Urteil: Filmen von Polizeieinsätzen im öffentlichen Raum nicht verboten
Videoaufnahmen (Ton und Bild) mit Mobiltelefonen bei Polizeieinsätzen sind nach einem Urteil zulässig, der sogenannte "Abhörparagraf" 201 StGB findet im öffentlichen Raum keine Anwendung. Das entschied jetzt das Landgericht Osnabrück für einen Fall aus dem Juni.
Was wäre der Fall "George Floyd" ohne das Video? Die Aufnahme zeigt, wie der Polizist Derek Chauvin dem Mann unter seinem Knie minutenlang die Luft zum Atmen nimmt, wie Floyd sein Leben verliert.
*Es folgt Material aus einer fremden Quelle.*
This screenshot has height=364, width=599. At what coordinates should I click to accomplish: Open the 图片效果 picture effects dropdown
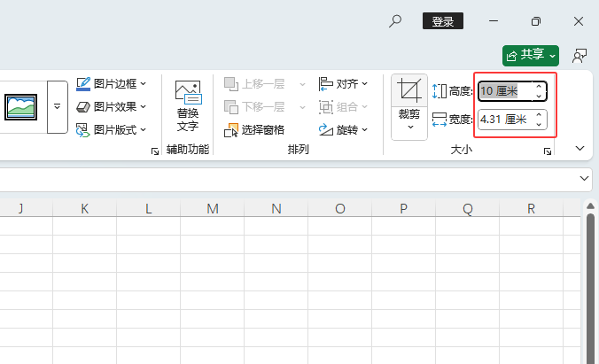click(x=112, y=106)
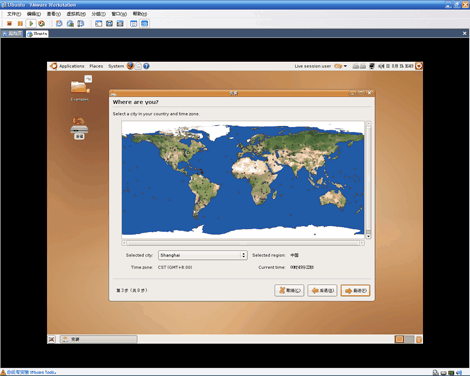The width and height of the screenshot is (470, 376).
Task: Click the VMware reset icon
Action: click(41, 23)
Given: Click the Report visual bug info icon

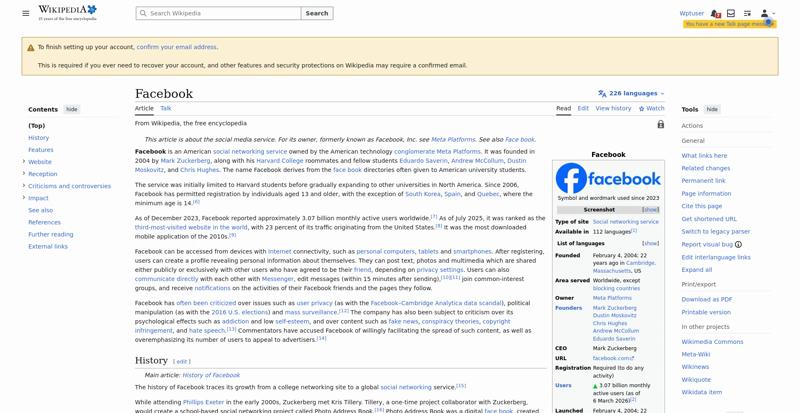Looking at the screenshot, I should pyautogui.click(x=738, y=245).
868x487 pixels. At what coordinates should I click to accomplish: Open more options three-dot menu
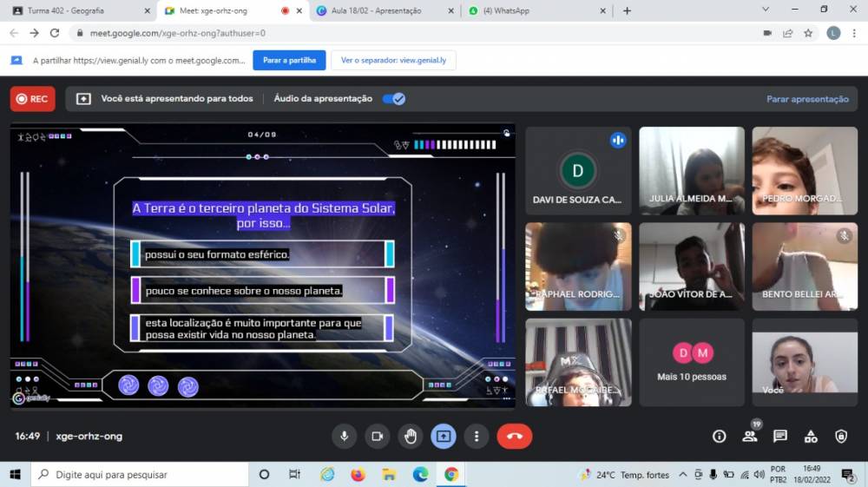coord(477,436)
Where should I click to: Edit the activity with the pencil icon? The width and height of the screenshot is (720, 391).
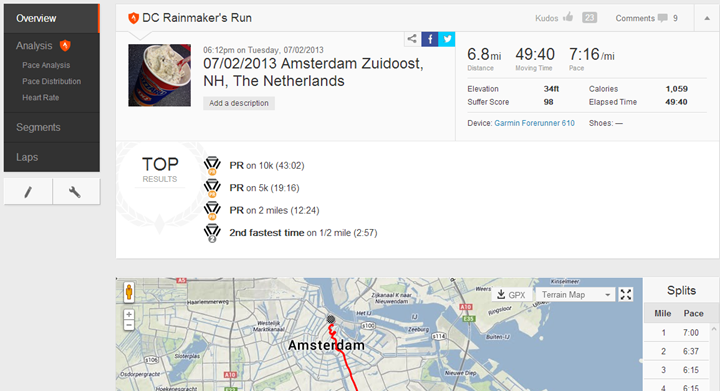click(x=28, y=192)
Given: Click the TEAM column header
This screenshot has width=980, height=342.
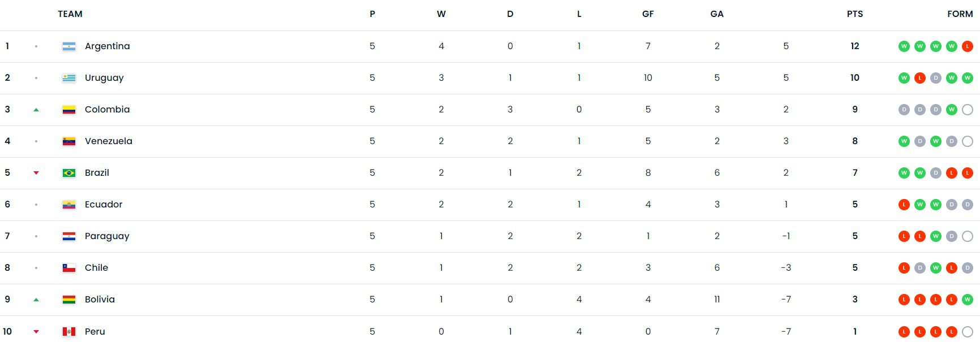Looking at the screenshot, I should (70, 14).
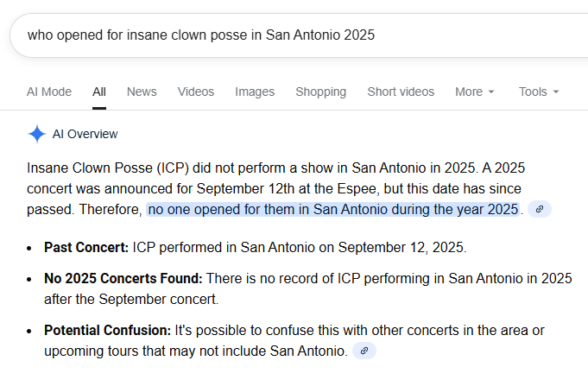
Task: Go to the Images tab
Action: (255, 92)
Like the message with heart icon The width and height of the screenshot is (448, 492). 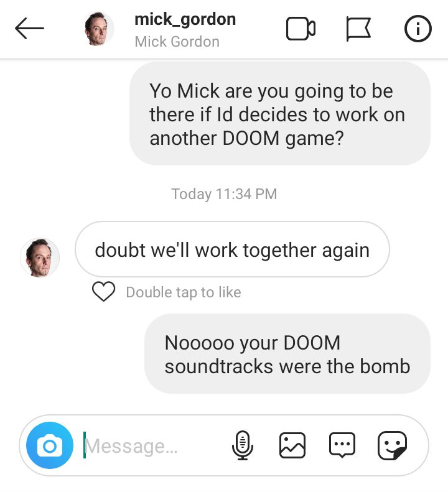point(104,292)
Auch in Deutschland gibt es Fälle von polizeilichen Übergriffen, die dem Auftrag und der Rolle der Polizei nicht gerecht werden. Dürfen solche Auseinandersetzungen durch eine Handyaufnahme in Bild und Ton festgehalten werden? Und ist die Polizei berechtigt, in einem solchen Fall das Handy zu beschlagnahmen, mit dem derartige Aufnahmen gemacht worden sind? Panorama hatte berichtet, dass Polizisten immer wieder versuchen, das Filmen ihrer Arbeit zu unterbinden - mit juristisch fragwürdigen Argumenten.
Polizei darf bei Einsätzen im öffentlichen Raum gefilmt werden
Bei einem Polizeieinsatz in Osnabrück im Sommer 2021 waren die Einsatzkräfte gefilmt worden, während sie einen Verdächtigen auf dem Boden fixierten. Mit dem Hinweis, dass derartige Tonaufnahmen strafbar seien, forderten daraufhin die Polizeibeamten den Beschwerdeführer auf, die Aufzeichnungen zu unterlassen. Zudem stellten sie sein Mobiltelefon wegen des Verdachts einer Verletzung der Vertraulichkeit des Wortes sicher.
Jetzt hatte sich das Landgericht Osnabrück damit befasst - und in diesem Fall (Beschl. v. 24.09.2021, Az. 10 Qs 49/21) entschieden: Es liege kein Anfangsverdacht für eine strafbare Handlung vor, sodass das Handy nicht hätte beschlagnahmt werden dürfen.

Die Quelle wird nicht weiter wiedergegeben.